Wednesday, July 25, 2012

Tombstone Tutorial

If you've somehow stumbled in here from some really good internet party and are trying desperately to find your pants a few background things. I like Halloween, more the prop making less the dressing up part.

I'm also a member of a Halloween club that was born of taking a halloween prop making class.

Halloween!

Okay, now that we've gotten that out of the way and you've trousered up we can move on to the tutorial as it were.

Out of all the weird and wacky ideas out there (corpsing, buckys, spray insulation foam!) making your own Halloween tombstone is perhaps the most popular and also easiest.

All you need is some thick foam from the Hardware store or conversely you can rip it out of the walls of that abandoned house that screams at night.
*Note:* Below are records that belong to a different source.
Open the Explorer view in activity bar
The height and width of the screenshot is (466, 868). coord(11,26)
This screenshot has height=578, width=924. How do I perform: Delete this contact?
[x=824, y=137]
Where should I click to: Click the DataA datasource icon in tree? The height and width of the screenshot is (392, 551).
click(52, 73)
I'm sure it won't in any way be haunted.
Designs are hard, that's why I outsource trolling google image of ancient looking tombstones. Steal some of their better ideas and then combine them all together.

It's actually not that hard, just print off your choice of monster to etch into the stone and with an exacto knife slice out the tiny sections of stone that you want indented.
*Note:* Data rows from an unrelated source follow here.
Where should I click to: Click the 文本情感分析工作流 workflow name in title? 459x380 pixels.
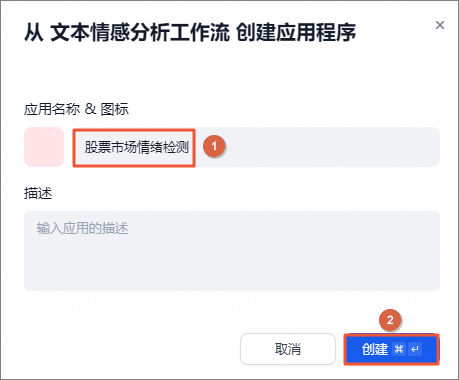140,32
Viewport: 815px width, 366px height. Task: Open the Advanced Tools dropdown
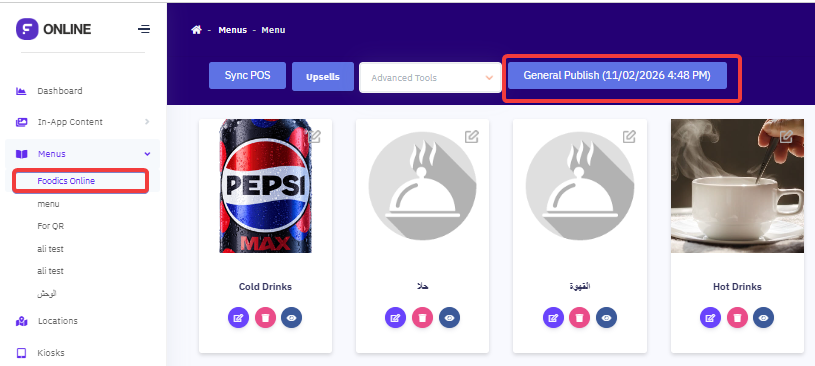click(430, 78)
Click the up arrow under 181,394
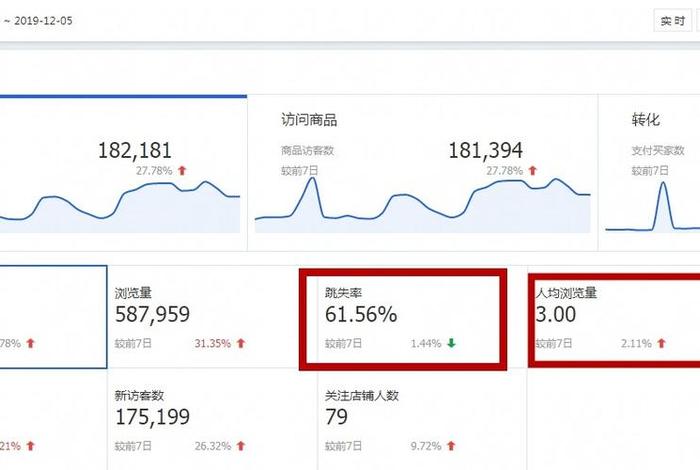The width and height of the screenshot is (700, 470). click(x=533, y=171)
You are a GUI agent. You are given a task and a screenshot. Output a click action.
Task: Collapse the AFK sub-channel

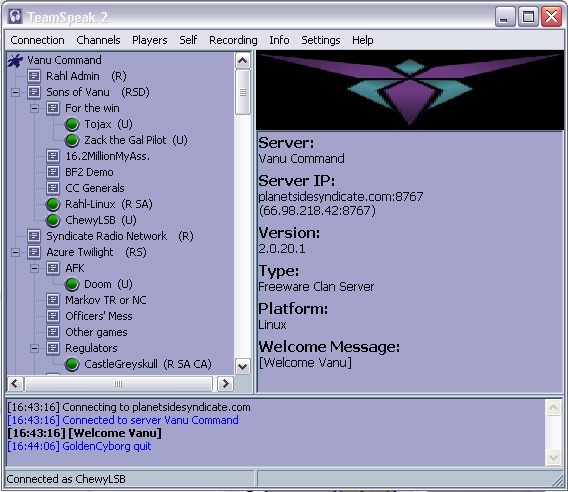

To help raise out the pillars and gargoyles I sanded the hell out of my foam. This can get a bit trickier as sandpaper is an equal opportunity destroyer and more than happy to take out the gargoyles as well.

Okay so that's all done, and you also added some layers up top, a cross in the middle and an epitaph in Romanian because you couldn't think of anything poetic and went with "Below Rests Some Guy We Forgot To Bury."

Next step is paint!
Filling in every tiny crevice will drive you mad, but that's okay. You already have a haunted tombstone trying to convince you to kill your entire stack of screws, a bit of extra madness gives new flavor.

I prefer to not use straight up black. I like to cut it down with a bit of gray because full black is too harsh and makes the tombstone look even faker.

The next step is to pull out your gray latex paint and give that tombstone a nice hard surface. I assume everyone has gray latex house paint, right?
I also, using my black paint, water and a bushy brush, dabbled on black to age the stone. This is sort of like a baking technique, you can't explain when it's dough and not just a soupy water/flour mess, you just know.

I'll use a combo of the brush, the water, and a paper towel to wipe away any excess. But I ain't done yet.

Another trick is I like to add brown. Not a lot mind you, and using the same watery brush I did for the black.
Most stone isn't just two colors, it's a veritable rainbow of browns, grays, grayish greens and browny grays.

Finally I reoutlined the edges to give the stone a slightly more theatrical look. I'm not keeping it and most people tend to prefer that look.
Now I just have to paint the other three sides, add in support PVC, oh and create a base. You know, kids stuff.

Next plan is to make a Skyrim tombstone, arrows to the knee are more deadly than previously thought.